Task set:
a) In the coding-problem notes below, at which indices is the product num[i] * num[j] placed for Multiply Strings?
b) From the coding-problem notes below, copy out everything from "We need to find" down to "a[nums.length - 1].".

# START OF Extract

Problems

经典题目

29 Divide Two Integers

For example, dividend = 15, divisor = 2

Each time, we try to remove k(max) times of divisor(2) from dividend(15), where k * divisor <= dividend.

First time, 15 - divisor 2 2 = 7

Then, 7 - divisor * 2 = 3

Then, 3 - divisor = 1

public int divide(int dividend, int divisor) {
    // corner case
    if (dividend == Integer.MIN_VALUE && divisor == -1) return Integer.MAX_VALUE;
    if (dividend == 0) return 0;
    boolean isPos = ((dividend > 0 && divisor > 0) || (dividend < 0 && divisor < 0)) ? true : false;
    int res = 0;
    long dvd = Math.abs((long) dividend);
    long dvs = Math.abs((long) divisor);
    while (dvs <= dvd) {
        long tmp = dvs, multiple = 1;
        while (dvd >= (tmp << 1)) {
            tmp <<= 1;
            multiple <<= 1;
        }
        dvd -= tmp;
        res += multiple;
    }
    return isPos ? res : -res;
}

31 Next Permutation

First, we observe that for any given sequence that is in descending order, no next larger permutation is possible.

We need to find the first pair of two successive numbers a[i] and a[i - 1], from the right, which satisfy a[i] > a[i - 1]. Now, all numbers to the right of a[i - 1] are in descending order, which means no larger permutations is possible for that sequence. So we need to increment a[i - 1] and we need to pick one number from a[i] to a[nums.length - 1] to replace with a[i - 1]. That would be the first number greater than a[i - 1] from the right. Then after the replacement, all the numbers to the right of a[i - 1] still remain descending. So finally, we need to reverse all the numbers from a[i] to a[nums.length - 1].

public void nextPermutation(int[] nums) {
    // find the first num in descending order from the tail
    int i = nums.length - 2;
    while(i >= 0 && nums[i] >= nums[i + 1]) {
        i--;
    }
    if (i >= 0) {
        int j = nums.length - 1;
        while(j >= 0 && nums[j] <= nums[i]) {
            j--;
        }
        swap(nums, i, j);
    }
    reverse(nums, i + 1, nums.length - 1);
}

private void reverse(int[] nums, int start, int end) {
    while(start < end) {
        swap(nums, start, end);
        start++;
        end--;
    }
}

43 Multiply Strings

num[i] * num[j] will be placed at indices i + j and i + j + 1

public String multiply(String num1, String num2) {
    int n = num1.length(), m = num2.length();
    int[] pos = new int[n + m];
    for (int i = n - 1; i >= 0; i--) {
        for (int j = m - 1; j >= 0; j--) {
            int cur = (num1.charAt(i) - '0') * (num2.charAt(j) - '0');
            int p1 = i + j;
            int p2 = i + j + 1;
            int sum = cur + pos[p2];
            pos[p2] = sum % 10;
            pos[p1] += sum / 10;
        }
    }
    StringBuilder sb = new StringBuilder();
    for (int p : pos) {
        if (!(sb.length() == 0 && p == 0)) {
            sb.append(p);
        }
    }
    return sb.length() == 0 ? "0" : sb.toString();
}

149 Max Points on a Line

首先，两点确定一条直线。如果用斜率，则需要一个点和一个斜率。

# END OF Extract
# START OF Entries supplied

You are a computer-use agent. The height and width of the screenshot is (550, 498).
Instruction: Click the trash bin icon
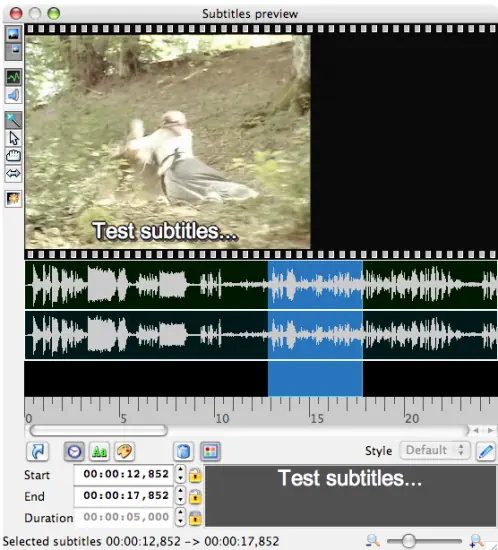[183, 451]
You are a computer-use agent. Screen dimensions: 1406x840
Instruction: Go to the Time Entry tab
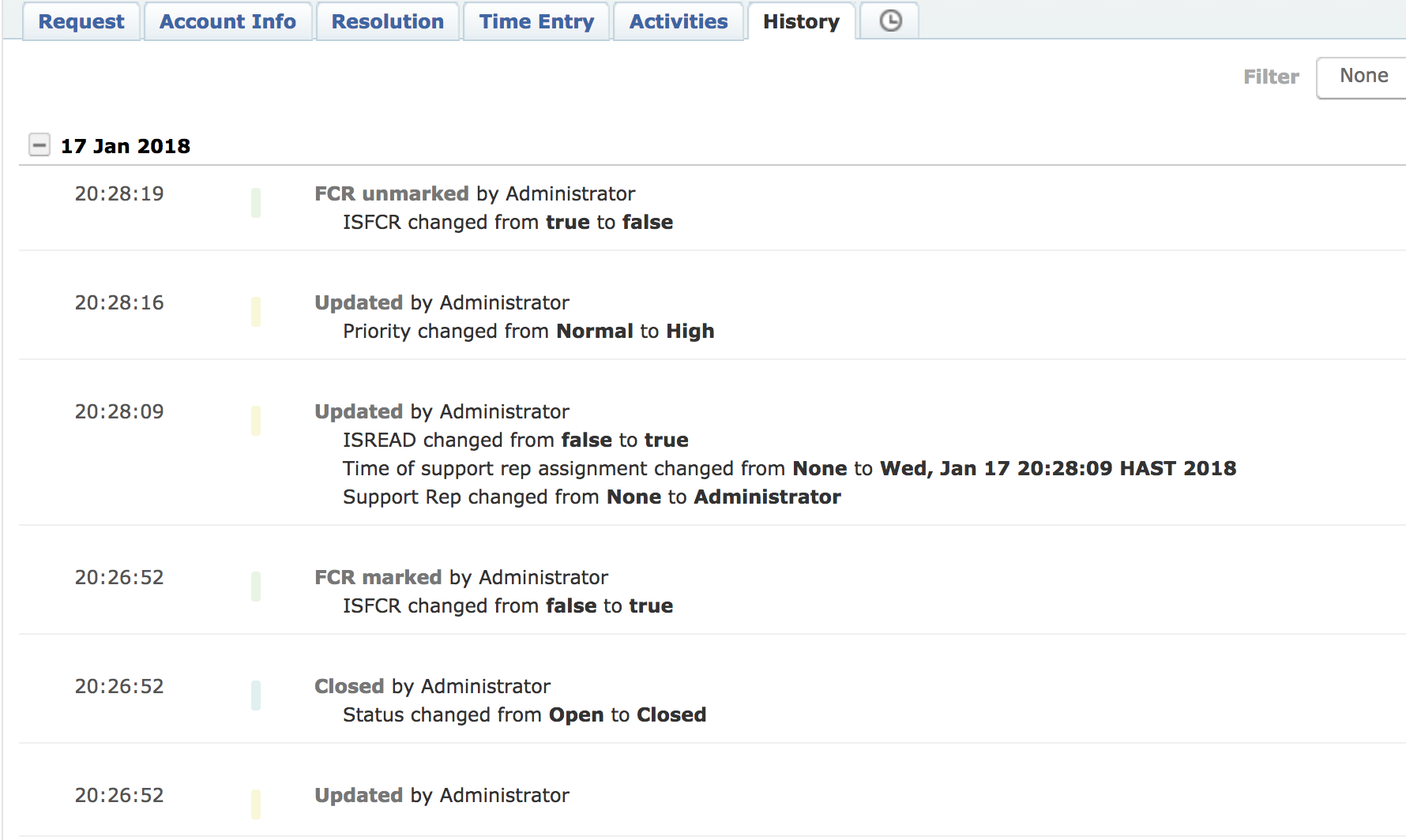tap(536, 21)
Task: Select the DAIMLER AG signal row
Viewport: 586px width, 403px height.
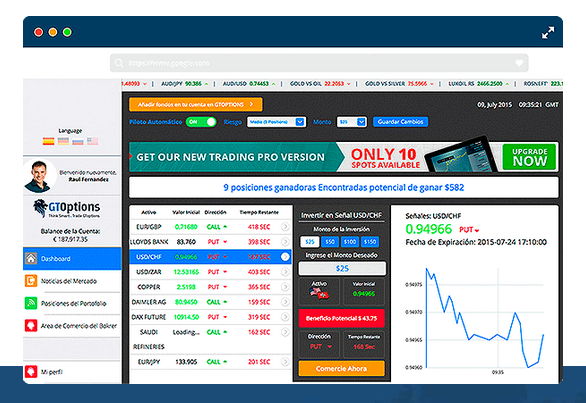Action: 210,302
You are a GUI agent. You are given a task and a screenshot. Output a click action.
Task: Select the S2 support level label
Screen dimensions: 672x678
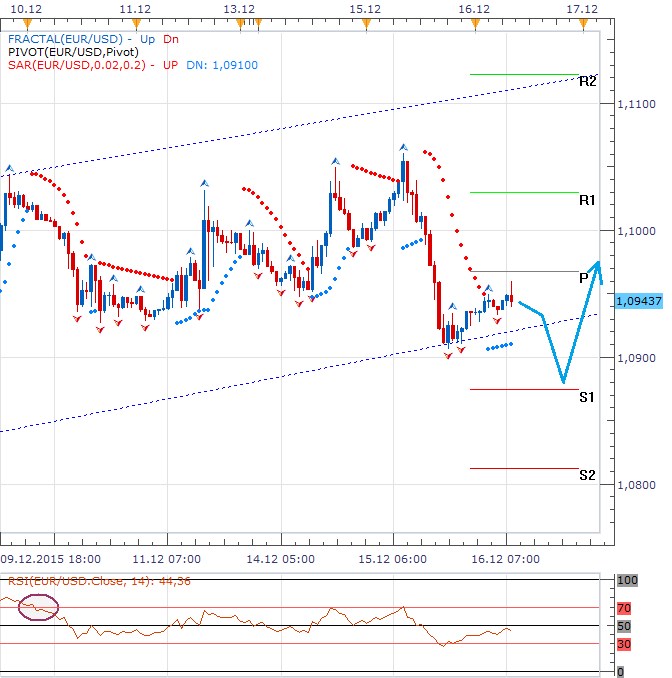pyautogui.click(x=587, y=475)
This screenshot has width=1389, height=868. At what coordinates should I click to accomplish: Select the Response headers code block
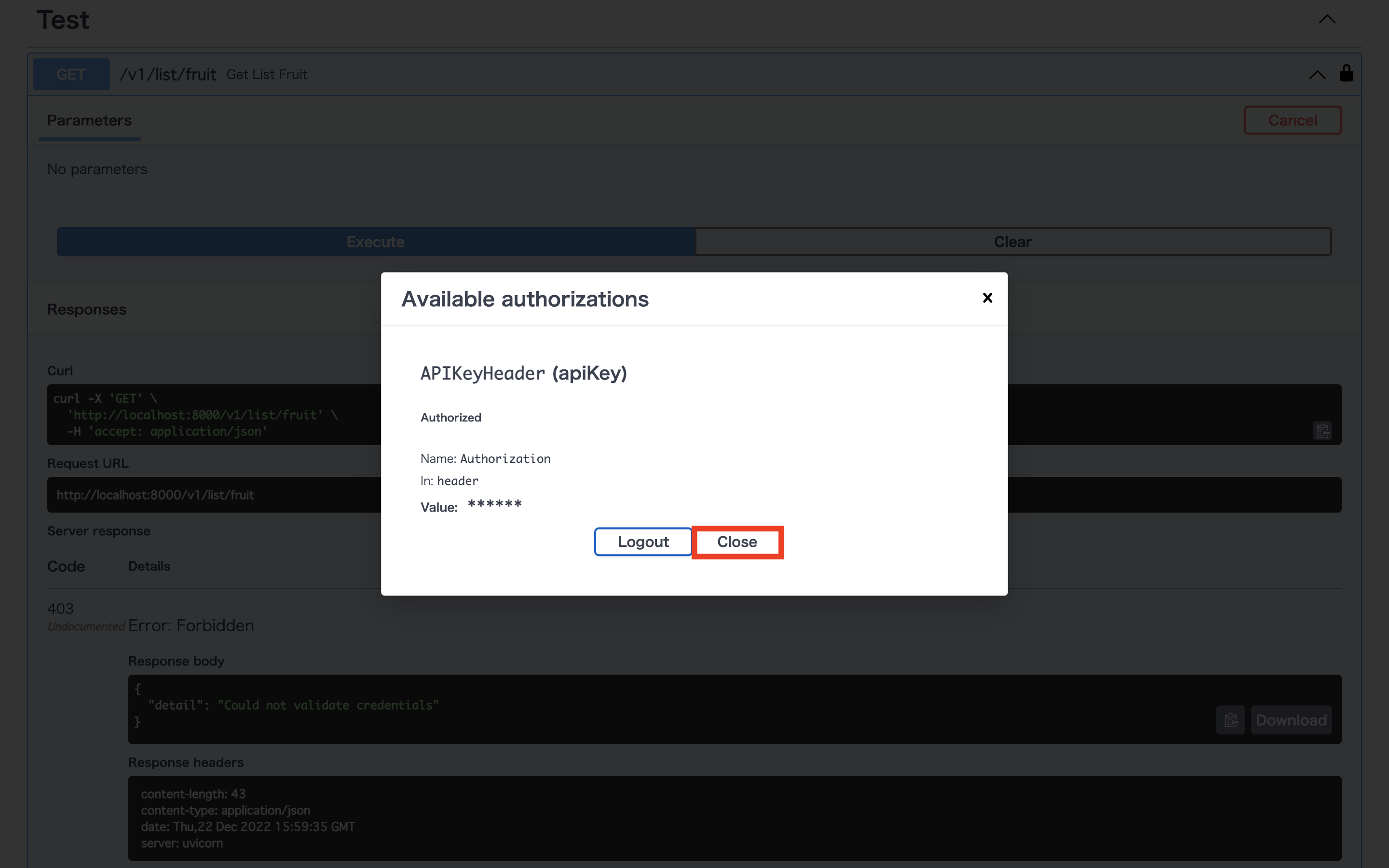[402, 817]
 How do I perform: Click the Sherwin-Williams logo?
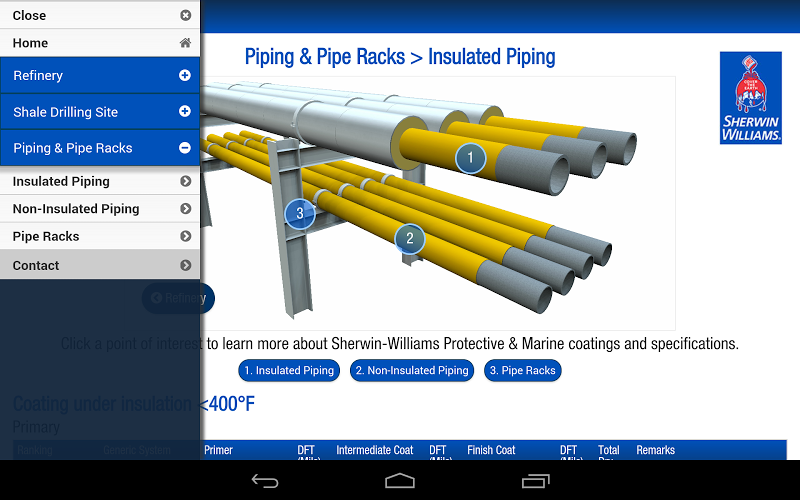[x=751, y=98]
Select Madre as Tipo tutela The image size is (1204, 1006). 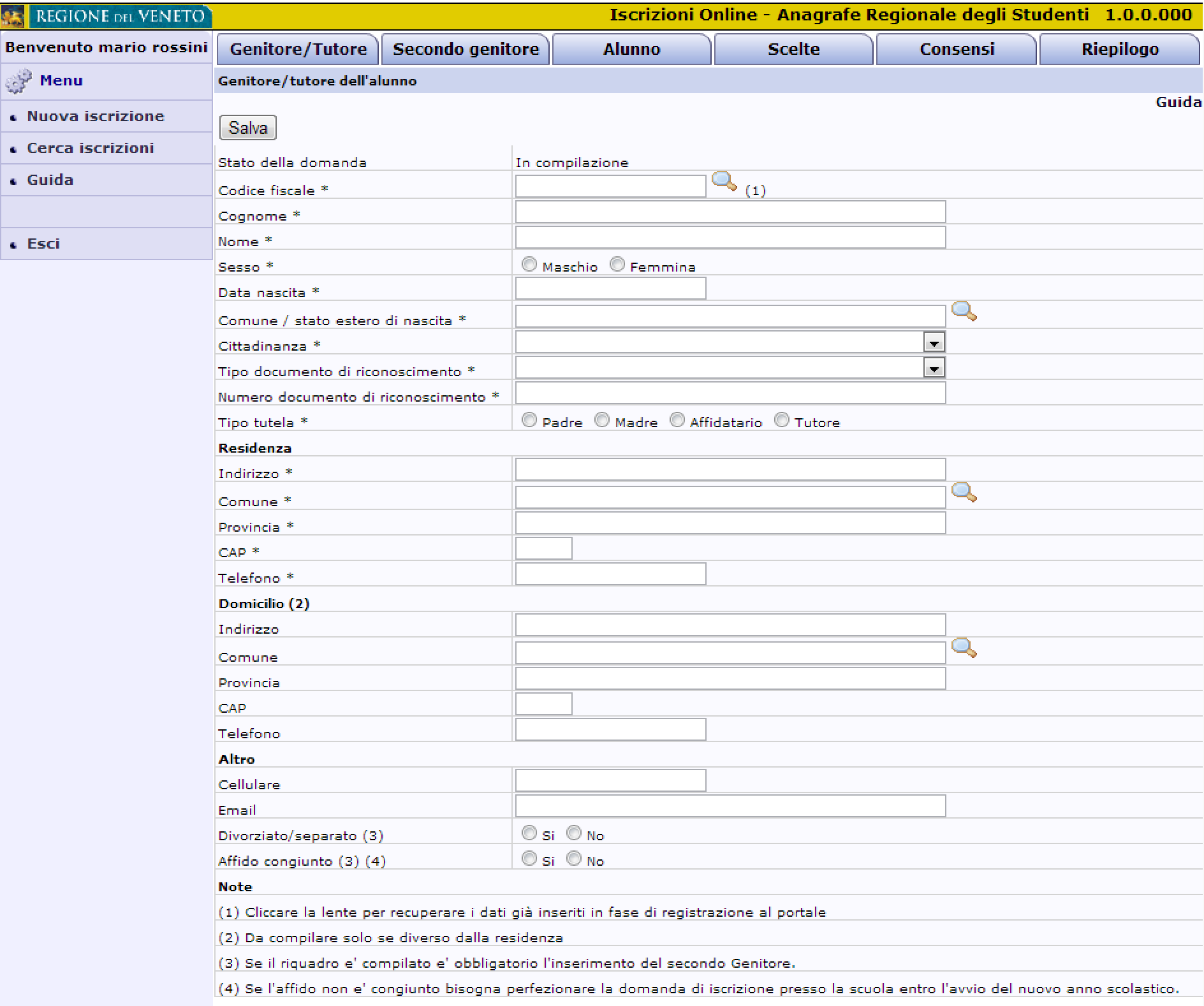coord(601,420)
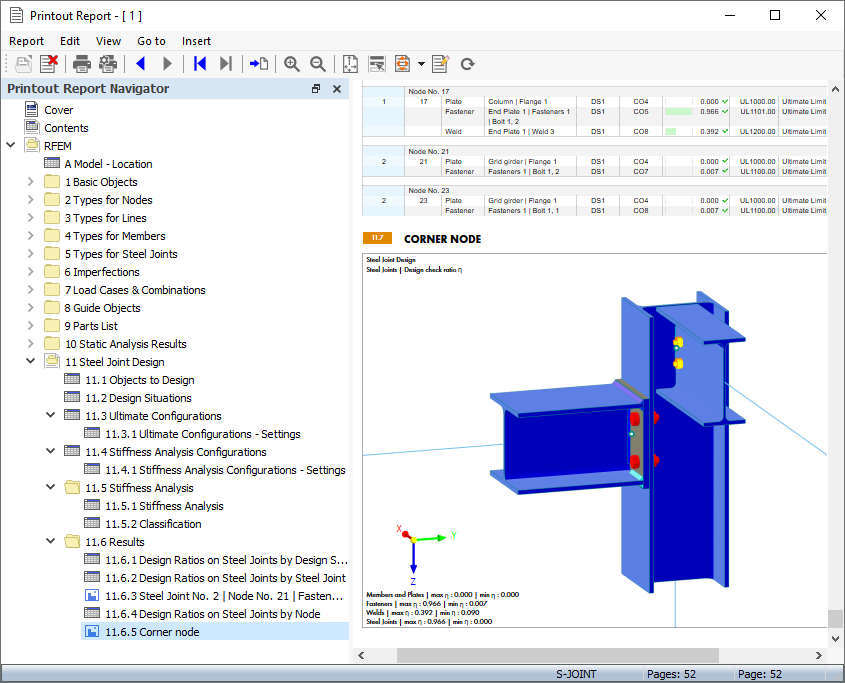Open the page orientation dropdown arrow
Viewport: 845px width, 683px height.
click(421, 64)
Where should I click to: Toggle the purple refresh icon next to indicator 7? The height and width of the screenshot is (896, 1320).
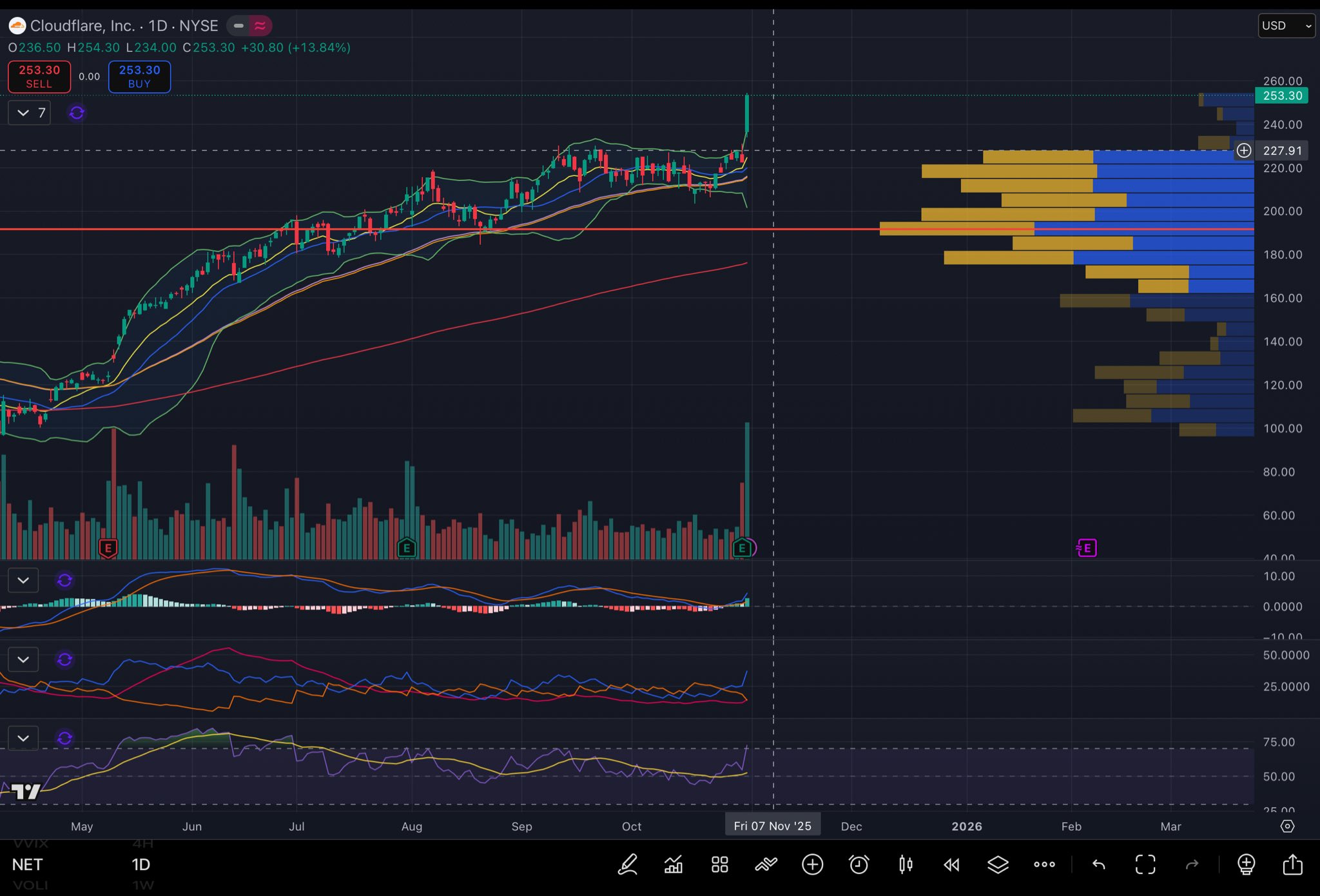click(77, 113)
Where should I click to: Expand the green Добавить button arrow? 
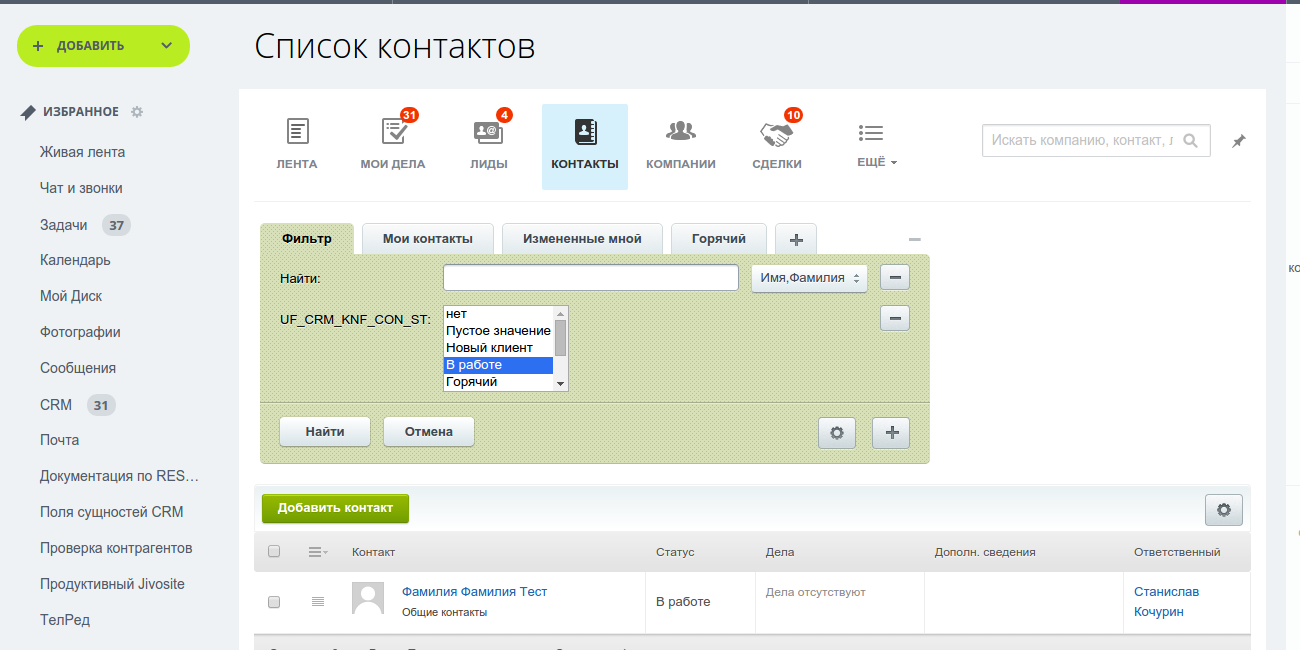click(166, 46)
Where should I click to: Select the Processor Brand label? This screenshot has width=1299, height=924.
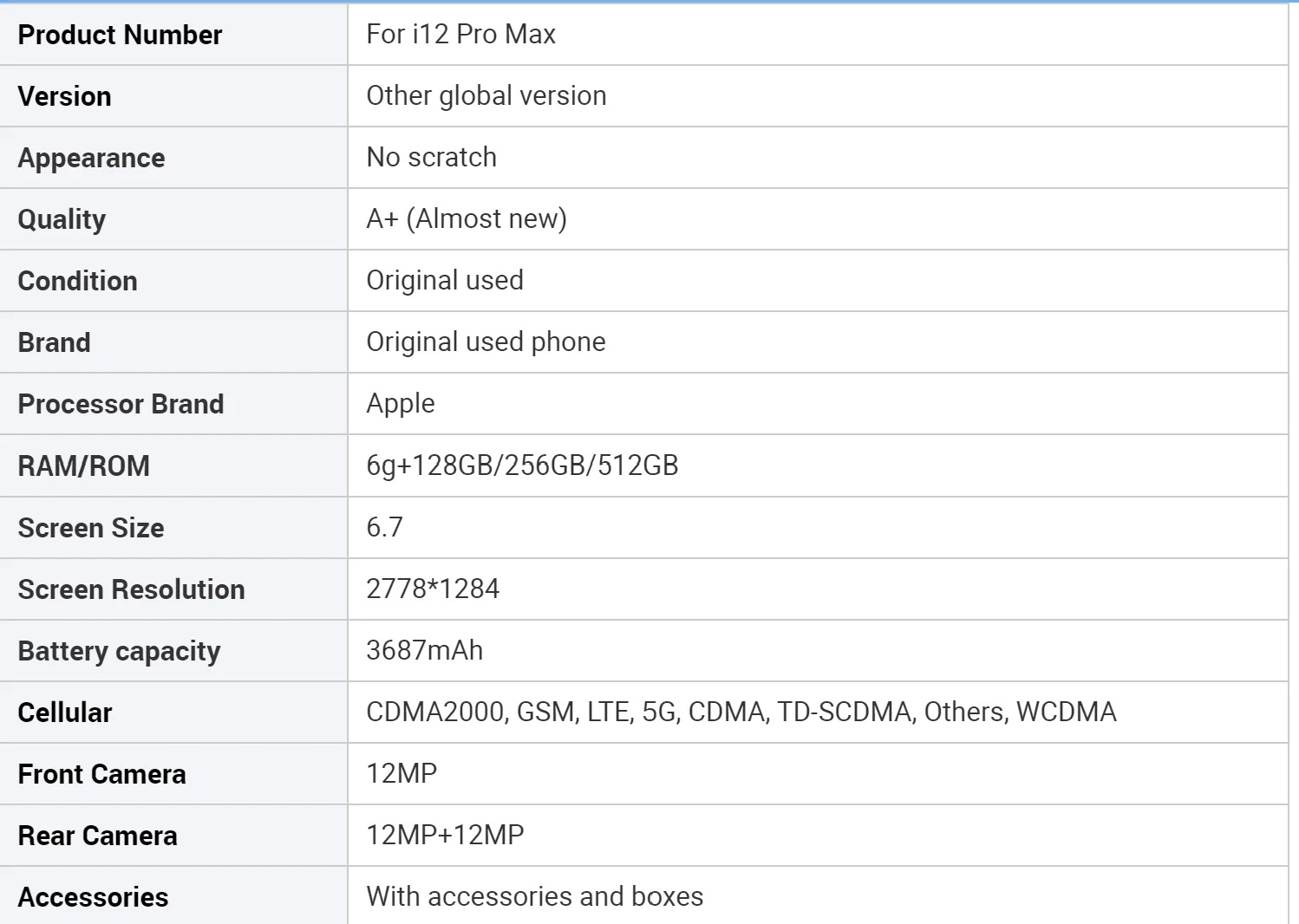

# END OF Entries supplied

Final results:
a) At indices i + j and i + j + 1.

b)
We need to find the first pair of two successive numbers a[i] and a[i - 1], from the right, which satisfy a[i] > a[i - 1]. Now, all numbers to the right of a[i - 1] are in descending order, which means no larger permutations is possible for that sequence. So we need to increment a[i - 1] and we need to pick one number from a[i] to a[nums.length - 1] to replace with a[i - 1]. That would be the first number greater than a[i - 1] from the right. Then after the replacement, all the numbers to the right of a[i - 1] still remain descending. So finally, we need to reverse all the numbers from a[i] to a[nums.length - 1].